**EXERCISE PROMPT:**
Transcribe exactly the lines from the one containing "You are a GUI" through the end of the data, both included. Leave out pictures.

[Stored records]
----------------

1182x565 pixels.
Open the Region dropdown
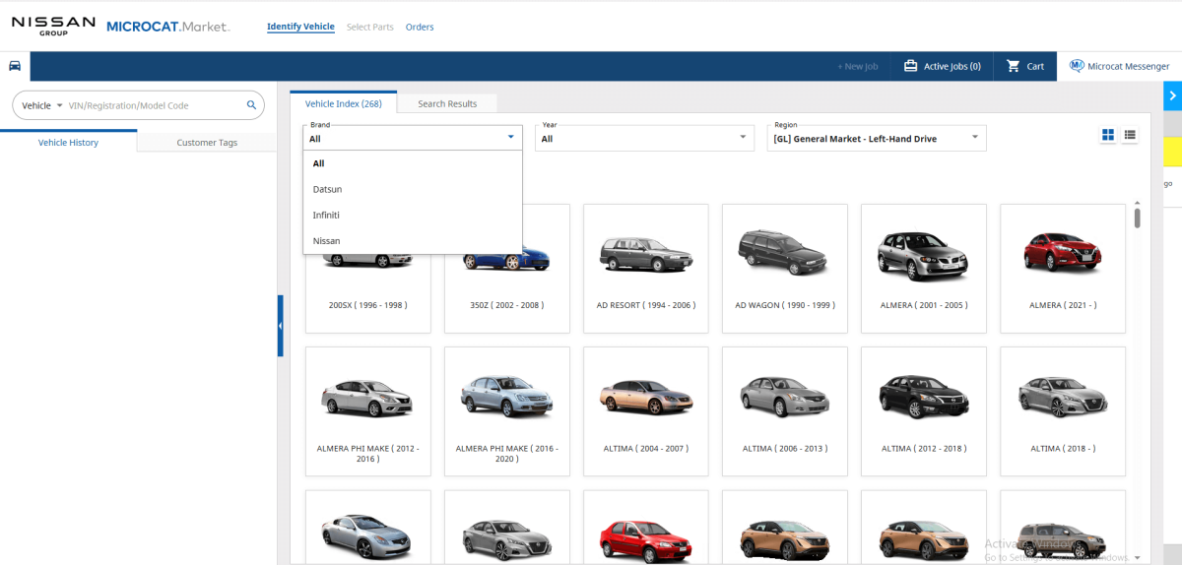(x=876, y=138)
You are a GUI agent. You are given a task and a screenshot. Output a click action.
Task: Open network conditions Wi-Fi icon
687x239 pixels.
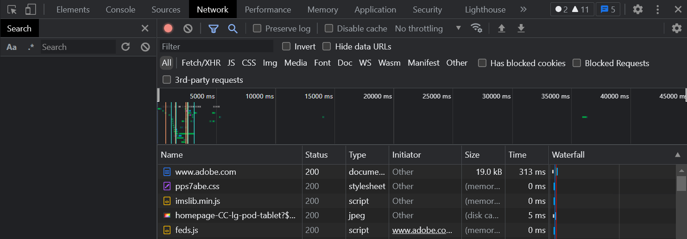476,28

----------------

**SOLVED EXERCISE:**
You are a GUI agent. You are given a task and a screenshot. Output a click action.
Task: Open network conditions Wi-Fi icon
687x239 pixels.
476,28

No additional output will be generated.